Vincenzo Nibali made repeated denials during this year’s Tour de France that he had ever met Michele Ferrari, but that insistence is under the microscope today after La Gazzetta dello Sport reported that the banned doctor had attended a team training camp in November 2013.
According to the Italian paper, Ferrari attended the team hotel in Montecatini Terme thirteen months ago. Unbeknownst to the team, so too did anti-doping investigators, who reportedly have photographs of the doctor talking to various members of the team.
Under CONI’s rules, anyone working with Ferrari since 2002 is liable to a suspension. In addition to that, La Gazzetta states that licence holders are obliged to inform sporting authorities if they even see Ferrari.
USADA issued a lifetime ban against the doctor in 2012 over his work with Lance Armstrong and the US Postal Service team.
It has confirmed that Nibali was in attendance at the Astana training camp in question.
The newspaper hasn’t made clear where these photos will be used, whether they are simply for the ongoing Padova investigation in Italy or if copies have been presented to the UCI Licence Commission currently scrutinising the team after a spate of positive tests in recent months.
WorldTour team riders Valentin and Maxim Iglinskiy both tested positive for EPO in August, while three riders with the Continental squad – namely Kazakhstan’s national champion Ilya Davidenok, Artur Fedosseyev and Victor Okishev all tested positive for anabolic androgenic steroids.
Davidenok has been a stagiaire with the WorldTour team since August.
Those positives prompted the UCI to instruct its Licence Commission to examine the teams and to decide if there were grounds to take action. That commission is due to announce its findings this week, and could in theory refuse to give Astana a licence for 2015.
General manager Alexandre Vinokourov has said that the Continental team has been put on hold, but hasn’t made clear if it could restart.
Today’s claim that Ferrari met team members in November last year is a further blow to the team’s prospects.
The news comes days after a report in La Repubblica claimed that there was a link between Ferrari and the Astana team.
It said that various members of the team were implicated by the four year Padova investigation, which has been handed over to the Italian Olympic Committee CONI. The report runs to 550 pages and apparently includes the names of a large number of current and former riders.
Banned race walker Alex Schwarzer has cooperated with investigators after his own positive test and has reportedly implicated others.
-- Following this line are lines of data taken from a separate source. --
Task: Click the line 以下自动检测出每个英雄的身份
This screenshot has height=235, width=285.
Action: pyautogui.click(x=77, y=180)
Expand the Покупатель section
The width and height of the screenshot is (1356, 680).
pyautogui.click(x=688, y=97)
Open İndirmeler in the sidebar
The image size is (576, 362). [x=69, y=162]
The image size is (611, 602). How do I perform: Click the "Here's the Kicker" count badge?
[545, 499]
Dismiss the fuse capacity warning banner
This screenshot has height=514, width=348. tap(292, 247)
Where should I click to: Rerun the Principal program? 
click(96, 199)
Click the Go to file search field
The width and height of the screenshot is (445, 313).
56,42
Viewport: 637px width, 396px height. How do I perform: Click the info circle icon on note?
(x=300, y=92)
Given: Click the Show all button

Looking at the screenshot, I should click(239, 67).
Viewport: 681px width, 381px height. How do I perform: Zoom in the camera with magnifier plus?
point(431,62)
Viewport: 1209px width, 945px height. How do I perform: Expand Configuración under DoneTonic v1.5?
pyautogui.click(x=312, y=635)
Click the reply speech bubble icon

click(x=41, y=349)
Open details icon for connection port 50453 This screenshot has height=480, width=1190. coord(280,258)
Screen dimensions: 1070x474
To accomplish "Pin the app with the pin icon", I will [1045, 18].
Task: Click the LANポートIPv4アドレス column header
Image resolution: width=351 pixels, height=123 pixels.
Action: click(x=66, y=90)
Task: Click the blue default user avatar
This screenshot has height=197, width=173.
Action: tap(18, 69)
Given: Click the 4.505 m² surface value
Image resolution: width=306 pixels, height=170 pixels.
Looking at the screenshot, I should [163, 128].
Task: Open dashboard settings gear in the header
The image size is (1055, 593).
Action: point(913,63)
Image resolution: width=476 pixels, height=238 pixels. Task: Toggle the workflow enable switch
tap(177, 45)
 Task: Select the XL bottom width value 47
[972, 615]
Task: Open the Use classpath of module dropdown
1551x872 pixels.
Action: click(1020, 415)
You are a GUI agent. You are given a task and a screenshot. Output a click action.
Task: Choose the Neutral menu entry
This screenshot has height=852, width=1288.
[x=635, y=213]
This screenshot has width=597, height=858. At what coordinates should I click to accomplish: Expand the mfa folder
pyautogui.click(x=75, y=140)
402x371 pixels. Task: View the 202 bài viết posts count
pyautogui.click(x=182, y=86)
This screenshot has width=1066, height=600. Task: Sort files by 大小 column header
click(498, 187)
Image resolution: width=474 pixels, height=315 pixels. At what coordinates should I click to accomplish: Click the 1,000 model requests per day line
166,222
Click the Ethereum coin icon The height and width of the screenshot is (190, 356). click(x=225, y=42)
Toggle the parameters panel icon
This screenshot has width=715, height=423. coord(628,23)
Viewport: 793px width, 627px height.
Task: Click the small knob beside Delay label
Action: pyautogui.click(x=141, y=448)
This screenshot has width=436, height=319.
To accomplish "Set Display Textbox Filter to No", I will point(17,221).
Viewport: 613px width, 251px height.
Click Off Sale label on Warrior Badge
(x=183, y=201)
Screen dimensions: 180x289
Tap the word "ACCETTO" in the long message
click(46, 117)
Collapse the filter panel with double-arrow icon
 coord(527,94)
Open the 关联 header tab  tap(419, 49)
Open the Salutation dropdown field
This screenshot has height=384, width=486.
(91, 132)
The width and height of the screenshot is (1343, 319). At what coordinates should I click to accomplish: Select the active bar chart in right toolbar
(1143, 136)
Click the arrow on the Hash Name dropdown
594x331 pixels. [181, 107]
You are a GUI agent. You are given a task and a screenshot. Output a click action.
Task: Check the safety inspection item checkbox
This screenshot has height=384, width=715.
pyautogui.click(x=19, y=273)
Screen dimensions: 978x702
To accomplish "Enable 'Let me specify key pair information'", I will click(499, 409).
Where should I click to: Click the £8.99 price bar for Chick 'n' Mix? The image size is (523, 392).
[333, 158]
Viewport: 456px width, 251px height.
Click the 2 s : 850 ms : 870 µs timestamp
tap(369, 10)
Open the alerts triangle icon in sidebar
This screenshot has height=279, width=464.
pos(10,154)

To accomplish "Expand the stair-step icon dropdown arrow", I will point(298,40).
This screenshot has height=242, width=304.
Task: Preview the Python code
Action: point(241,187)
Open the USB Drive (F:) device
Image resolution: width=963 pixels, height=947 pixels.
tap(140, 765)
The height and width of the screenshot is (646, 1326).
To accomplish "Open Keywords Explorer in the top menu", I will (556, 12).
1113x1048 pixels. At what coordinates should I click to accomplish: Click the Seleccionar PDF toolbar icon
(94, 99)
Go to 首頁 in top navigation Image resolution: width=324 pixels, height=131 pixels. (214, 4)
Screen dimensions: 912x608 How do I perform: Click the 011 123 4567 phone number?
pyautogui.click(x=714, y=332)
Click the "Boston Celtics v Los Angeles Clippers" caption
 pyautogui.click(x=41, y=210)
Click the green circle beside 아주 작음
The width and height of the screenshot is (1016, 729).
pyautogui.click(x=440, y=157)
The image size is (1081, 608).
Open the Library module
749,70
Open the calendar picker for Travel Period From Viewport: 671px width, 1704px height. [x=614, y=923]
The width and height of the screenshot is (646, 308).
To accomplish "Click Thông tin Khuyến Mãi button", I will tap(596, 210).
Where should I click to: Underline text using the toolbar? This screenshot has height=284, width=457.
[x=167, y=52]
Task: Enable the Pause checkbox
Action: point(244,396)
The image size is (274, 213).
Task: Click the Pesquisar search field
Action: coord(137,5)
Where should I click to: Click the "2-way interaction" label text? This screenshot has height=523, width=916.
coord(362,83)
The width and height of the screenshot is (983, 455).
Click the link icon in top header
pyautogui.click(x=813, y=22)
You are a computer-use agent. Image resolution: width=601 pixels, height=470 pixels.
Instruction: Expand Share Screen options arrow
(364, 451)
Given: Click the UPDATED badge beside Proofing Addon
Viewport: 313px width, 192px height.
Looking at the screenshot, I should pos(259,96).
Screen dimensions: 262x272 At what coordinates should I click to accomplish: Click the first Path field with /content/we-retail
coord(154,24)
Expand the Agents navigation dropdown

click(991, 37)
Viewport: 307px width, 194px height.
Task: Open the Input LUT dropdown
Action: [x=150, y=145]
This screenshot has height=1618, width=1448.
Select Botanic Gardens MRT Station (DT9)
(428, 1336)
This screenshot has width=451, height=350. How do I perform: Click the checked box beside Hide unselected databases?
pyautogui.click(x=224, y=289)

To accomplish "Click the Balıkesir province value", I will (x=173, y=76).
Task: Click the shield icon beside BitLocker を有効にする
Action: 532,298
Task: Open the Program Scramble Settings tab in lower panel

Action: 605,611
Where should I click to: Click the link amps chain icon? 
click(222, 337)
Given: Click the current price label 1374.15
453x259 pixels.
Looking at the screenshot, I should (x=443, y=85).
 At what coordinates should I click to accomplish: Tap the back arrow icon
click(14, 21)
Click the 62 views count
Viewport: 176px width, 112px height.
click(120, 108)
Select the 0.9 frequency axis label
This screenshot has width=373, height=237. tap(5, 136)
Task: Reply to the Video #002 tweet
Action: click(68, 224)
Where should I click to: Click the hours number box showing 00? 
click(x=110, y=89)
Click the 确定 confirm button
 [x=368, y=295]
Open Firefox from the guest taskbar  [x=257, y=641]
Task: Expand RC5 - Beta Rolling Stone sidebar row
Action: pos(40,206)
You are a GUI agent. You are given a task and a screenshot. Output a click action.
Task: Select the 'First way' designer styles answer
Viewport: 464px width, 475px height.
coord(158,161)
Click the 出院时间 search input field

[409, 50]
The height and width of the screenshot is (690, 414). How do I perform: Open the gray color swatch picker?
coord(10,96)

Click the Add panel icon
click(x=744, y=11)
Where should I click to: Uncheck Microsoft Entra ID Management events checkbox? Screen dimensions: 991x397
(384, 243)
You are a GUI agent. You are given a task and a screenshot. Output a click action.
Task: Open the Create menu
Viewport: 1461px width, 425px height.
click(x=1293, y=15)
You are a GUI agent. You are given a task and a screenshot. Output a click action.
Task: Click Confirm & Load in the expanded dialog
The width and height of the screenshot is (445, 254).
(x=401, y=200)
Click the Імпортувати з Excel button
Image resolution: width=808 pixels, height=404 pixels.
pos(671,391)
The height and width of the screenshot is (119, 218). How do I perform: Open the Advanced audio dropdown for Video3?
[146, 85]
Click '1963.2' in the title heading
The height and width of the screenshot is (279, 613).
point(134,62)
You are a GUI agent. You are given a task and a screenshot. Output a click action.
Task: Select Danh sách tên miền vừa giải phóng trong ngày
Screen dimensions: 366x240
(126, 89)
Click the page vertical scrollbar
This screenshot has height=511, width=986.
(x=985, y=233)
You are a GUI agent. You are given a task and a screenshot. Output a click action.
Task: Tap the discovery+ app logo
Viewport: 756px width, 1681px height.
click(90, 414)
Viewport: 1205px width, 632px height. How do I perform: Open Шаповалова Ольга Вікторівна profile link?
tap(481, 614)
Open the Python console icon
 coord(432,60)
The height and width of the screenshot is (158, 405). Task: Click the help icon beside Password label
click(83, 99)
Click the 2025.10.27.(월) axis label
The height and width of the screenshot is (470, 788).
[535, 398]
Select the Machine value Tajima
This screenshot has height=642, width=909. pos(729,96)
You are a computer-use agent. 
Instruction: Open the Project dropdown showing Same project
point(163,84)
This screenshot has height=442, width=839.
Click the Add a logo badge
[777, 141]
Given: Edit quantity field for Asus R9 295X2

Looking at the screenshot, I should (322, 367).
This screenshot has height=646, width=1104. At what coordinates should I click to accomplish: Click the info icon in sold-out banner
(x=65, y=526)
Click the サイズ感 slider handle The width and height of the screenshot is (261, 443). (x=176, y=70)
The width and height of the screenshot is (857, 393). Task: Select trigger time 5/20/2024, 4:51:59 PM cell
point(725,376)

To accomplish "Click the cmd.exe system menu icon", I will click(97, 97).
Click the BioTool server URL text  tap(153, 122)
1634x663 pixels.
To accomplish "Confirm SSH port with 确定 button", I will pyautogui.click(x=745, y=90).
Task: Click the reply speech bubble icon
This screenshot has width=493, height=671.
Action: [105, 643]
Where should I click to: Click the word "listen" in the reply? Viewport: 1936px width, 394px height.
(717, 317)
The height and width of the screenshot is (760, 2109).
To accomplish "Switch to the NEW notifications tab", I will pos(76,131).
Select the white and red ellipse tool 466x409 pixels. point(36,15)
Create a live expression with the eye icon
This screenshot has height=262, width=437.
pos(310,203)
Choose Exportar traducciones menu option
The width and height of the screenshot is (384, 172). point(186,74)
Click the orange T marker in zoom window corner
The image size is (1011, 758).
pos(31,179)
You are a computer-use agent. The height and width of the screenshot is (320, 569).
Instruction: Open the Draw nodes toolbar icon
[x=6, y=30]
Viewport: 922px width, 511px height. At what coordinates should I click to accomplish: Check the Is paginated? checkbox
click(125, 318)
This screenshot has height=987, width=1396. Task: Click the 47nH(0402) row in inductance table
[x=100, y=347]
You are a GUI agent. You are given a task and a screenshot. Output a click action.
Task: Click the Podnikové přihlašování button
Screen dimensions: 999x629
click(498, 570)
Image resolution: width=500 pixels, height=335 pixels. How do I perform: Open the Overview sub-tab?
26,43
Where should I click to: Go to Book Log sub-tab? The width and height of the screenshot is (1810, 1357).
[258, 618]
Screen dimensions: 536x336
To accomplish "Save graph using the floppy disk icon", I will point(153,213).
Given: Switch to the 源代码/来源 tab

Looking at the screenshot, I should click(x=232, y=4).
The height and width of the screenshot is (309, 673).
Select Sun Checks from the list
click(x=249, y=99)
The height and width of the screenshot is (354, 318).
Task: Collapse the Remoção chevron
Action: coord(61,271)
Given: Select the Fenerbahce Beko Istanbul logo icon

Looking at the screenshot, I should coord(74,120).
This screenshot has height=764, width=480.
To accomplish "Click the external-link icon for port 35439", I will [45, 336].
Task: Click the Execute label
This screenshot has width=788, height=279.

He said that when he met Ferrari on Mount Teide in the Canary islands in 2010, that he saw a sheet of paper with Ferrari’s handwriting mentioning the names of Stefano Garzelli, Francesco Masciarelli and Leonardo Bertagnolli on it. In addition to that, he said he personally saw those riders at the hotel too.
Current and former Astana riders Michele Scarponi, Enrico Gasparotto, Vladimir Gusev and Evgeni Petrov himself have all been linked to Ferrari by investigations. As for Vinokourov, he worked with the banned doctor in the past. The now-retired rider admitted in a press conference prior to the start of the 2007 Tour de France that he used the doctor as his coach.
He insisted that there was nothing untoward about their dealings, but he tested positive for a banned blood transfusion in that race and was handed a two year ban.
According to La Gazzetta, 90 riders are named in the Padova report, including some who were previously unsuspected. It adds that links between Nibali and Ferrari haven’t been found.
Those 90 names may take time to emerge, but Astana’s future vis-à-vis the UCI WorldTour licence will become clearer in the coming days.
If photos do indeed prove the team was visited by Ferrari, the chances of remaining within the top division of the sport are looking very shaky indeed.